Second dialect acquisition after regional migration in England

For my PhD project, I am examining how migration influences the acquisition of phonetic variation. I am interested in how speakers who have moved from the North West to the South of England change their accent, and their knowledge of sociolinguistic features. I am particularly interested in how sociolinguistic awareness, identity and individual differences in cognitive ability influence this process. To explore these questions, I have conducted a longitudinal study with first year undergraduate students who have moved to the South of England for university. I have also conducted two larger sample online studies, examining how accent knowledge and identity are affected by migration.

In May 2024, I gave a talk to Cambridge University Phonetics and Phonology Lab on the results of my online study on accent knowledge after migration, which showed that attention control modulates the effect of exposure in the encoding and retrieval of sociophonetic variation. You can view the slides here.

I also co-authored a paper on lifespan change, and adult acquisition of phonological variation at ICPhS 2023, which you can read here.

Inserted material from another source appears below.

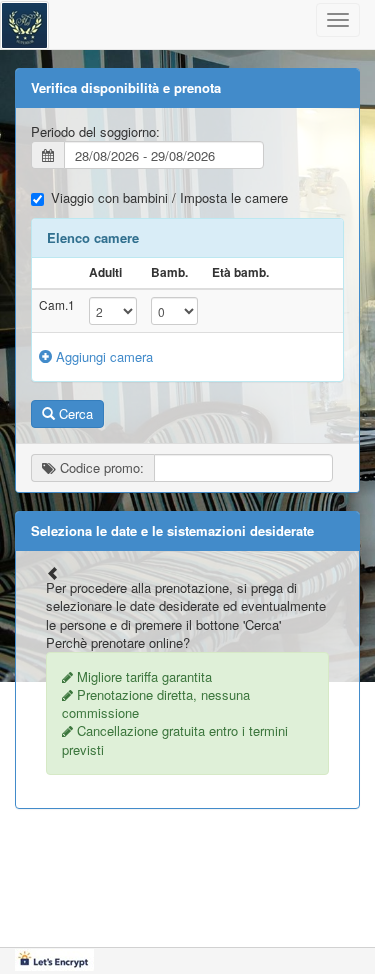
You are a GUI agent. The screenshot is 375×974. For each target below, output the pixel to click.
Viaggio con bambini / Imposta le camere (169, 198)
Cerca (74, 413)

Pupil size as a correlate of cognitive load when listening to accented speech

Working with Scott Kunkel, Rémi Lamarque and Adam Chong, we have been interested in using changes in pupil dilation as a measure of cognitive effort, when listening to speech produced in different accents. We exposed 60 Southern British English speakers to sentences in their own accent, American English, Glaswegian English and Chinese-accented English, to examine how accent familiarity affects pupil size.

The poster I presented on this topic at LabPhon19 can be found here.

Individual differences in sociophonetic perception

For this project, I was interested in how individual differences in cognitive processing style influences the perception of changes in progress. To do this, I examined how speaker and listener factors influenced the perception of DRESS-lowering and GOOSE-fronting in Southern British English, and considered autistic-like traits as a measure of cognitive processing style. We found that listeners' integration of audiovisual information was affected by their cognitive processing style, as was their overall interpretation of the changes-in-progress.


A manuscript can be shared upon request.

Speak for Yersel

I have also been working as a research assistant at the University of Glasgow on the Speak for Yersel project, a large-scale resource for studying variation in Scots. In this role, I have been helping to process and analyse phonetic, morphosyntactic, and lexical variation collected from across Scotland.